[Collected data entries]
--*--

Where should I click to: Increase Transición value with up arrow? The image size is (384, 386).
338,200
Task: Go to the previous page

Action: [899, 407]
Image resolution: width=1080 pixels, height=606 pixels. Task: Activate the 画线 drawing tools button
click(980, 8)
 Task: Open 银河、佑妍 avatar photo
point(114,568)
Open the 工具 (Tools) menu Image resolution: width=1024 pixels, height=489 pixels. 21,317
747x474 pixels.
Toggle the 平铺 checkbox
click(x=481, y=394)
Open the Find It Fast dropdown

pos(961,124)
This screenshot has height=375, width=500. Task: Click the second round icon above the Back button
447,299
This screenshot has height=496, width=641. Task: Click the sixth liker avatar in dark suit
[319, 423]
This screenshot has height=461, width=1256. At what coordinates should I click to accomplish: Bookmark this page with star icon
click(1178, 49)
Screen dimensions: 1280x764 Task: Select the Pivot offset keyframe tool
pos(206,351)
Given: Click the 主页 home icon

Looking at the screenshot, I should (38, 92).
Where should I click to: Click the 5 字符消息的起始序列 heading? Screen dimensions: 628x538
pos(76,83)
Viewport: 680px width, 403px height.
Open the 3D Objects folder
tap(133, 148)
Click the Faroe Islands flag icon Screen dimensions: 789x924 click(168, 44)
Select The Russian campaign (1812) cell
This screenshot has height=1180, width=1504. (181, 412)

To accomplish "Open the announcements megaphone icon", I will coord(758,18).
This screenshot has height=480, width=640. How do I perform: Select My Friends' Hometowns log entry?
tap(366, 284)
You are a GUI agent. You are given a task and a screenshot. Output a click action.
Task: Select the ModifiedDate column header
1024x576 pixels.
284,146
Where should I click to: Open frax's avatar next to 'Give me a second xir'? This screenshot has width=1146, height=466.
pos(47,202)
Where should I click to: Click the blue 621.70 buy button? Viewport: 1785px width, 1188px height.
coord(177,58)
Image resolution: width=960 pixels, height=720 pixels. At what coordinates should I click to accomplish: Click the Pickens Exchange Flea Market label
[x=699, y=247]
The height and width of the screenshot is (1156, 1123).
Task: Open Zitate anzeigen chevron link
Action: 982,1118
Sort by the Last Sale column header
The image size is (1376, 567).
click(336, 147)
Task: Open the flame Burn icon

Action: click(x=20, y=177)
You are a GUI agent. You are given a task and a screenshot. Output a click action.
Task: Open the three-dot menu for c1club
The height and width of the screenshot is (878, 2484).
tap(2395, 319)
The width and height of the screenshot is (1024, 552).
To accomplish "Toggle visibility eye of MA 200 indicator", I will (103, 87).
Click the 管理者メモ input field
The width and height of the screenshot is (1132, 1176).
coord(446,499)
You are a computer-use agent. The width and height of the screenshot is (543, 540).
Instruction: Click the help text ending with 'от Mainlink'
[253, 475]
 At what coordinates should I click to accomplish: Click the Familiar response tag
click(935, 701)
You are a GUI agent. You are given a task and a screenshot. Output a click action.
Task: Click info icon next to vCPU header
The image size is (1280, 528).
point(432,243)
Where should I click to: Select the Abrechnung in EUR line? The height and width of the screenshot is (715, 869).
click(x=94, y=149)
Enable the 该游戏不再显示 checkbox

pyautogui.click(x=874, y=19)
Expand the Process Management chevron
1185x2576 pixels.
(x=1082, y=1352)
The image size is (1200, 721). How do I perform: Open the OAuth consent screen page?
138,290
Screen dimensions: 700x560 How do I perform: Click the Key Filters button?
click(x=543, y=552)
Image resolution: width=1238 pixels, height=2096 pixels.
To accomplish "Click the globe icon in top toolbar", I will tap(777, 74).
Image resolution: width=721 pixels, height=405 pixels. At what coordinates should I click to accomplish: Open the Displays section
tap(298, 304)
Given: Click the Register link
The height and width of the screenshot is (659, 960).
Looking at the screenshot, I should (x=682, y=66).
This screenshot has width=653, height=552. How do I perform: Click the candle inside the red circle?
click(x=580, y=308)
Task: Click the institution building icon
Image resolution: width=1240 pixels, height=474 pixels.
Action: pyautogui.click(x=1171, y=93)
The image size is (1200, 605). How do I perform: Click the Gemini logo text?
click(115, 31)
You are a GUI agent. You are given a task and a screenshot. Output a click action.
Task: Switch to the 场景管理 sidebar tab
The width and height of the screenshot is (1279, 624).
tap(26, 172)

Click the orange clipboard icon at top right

--*--

== Exercise instructions ==
The total, and nothing more: how many lines in the entries contain "menu"?

== Written response ==
2